• TEXT SECTION:
>Year 2002, Issue 4
Allen Oldfather Whipple: Surgery and the surgeon
Cir Gen 2002; 24 (4)
PDF: 4. Kb.
Objective: To narrate the life and work of Allen Oldfather Whipple.
Design: Historical essay (15 references).
Setting: Transplant surgery, department of surgery, University hospital.
Results: Allen Oldfather Whipple was born in Persia on September 2, 1881. He coursed his graduate studies at Princeton, and received his Medical Doctor degree from Columbia University in 1908. His surgical training was achieved at the Roosevelt and Presbyterian hospitals in New York. In 1921, he was appointed head of surgery and Tenure Professor at the Presbyterian Hospital, where he remained until 1946. Whipple together with a multidisciplinary team established the “Spleen Clinic”, in which diverse hepato-pancreato-biliary and splenic diseases were studied. He described and performed the first surgeries to treat portal hypertension. He defined the diagnostic triad of hyperinsulinemia, which carries his name, he played a relevant role in the development of the surgical treatment of pancreatic tumors and is worldwide recognized for his pancreatic resection technique. He was a honorary member of many scientific societies, counselor to diverse universities, president of the American College of Surgeons, and was granted numerous awards. He was self-critical and disciplined, and was a surgeon with great abilities, very much interested in medical-surgical education. A man of fine education, he was cordial with a high spiritual sense and a firm believer in his faith. A cultivated man of many facets greatly endowed as counselor. He died on April 6, 1963, leaving behind a great surgical and educational heritage to the American surgery of the XX century.

• WHAT YOU SHOULD DO: According to the abstract on Allen Oldfather Whipple, which university awarded him his Medical Doctor degree?

Collected data entries:
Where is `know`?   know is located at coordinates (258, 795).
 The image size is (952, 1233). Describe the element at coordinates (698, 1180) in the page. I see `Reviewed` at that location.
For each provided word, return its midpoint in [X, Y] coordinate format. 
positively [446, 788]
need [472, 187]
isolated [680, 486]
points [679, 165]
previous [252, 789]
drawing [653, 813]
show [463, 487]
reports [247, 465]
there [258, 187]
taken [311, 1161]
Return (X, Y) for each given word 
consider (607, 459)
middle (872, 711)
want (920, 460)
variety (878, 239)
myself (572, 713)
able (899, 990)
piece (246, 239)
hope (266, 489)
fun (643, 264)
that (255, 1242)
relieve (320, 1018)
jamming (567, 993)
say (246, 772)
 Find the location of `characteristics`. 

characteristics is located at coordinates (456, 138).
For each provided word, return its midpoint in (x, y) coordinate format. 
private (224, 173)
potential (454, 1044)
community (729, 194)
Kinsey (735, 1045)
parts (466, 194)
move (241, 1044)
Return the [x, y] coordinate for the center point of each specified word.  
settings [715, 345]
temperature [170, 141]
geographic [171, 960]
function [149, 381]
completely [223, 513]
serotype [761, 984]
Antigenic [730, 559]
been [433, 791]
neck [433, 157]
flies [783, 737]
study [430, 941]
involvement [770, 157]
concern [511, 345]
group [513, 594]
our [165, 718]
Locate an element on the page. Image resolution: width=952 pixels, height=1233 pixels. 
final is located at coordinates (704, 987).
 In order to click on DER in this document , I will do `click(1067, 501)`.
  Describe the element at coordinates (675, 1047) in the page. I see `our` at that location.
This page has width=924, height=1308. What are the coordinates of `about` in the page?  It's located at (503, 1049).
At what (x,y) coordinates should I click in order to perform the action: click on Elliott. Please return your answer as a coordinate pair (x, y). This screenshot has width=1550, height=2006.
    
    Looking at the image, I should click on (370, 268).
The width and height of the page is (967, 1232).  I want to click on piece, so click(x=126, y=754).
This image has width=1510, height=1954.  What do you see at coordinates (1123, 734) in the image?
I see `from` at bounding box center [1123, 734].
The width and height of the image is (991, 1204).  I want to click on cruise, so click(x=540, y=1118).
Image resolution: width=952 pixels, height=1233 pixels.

• SOLUTION FOR THIS EXERCISE: Columbia University.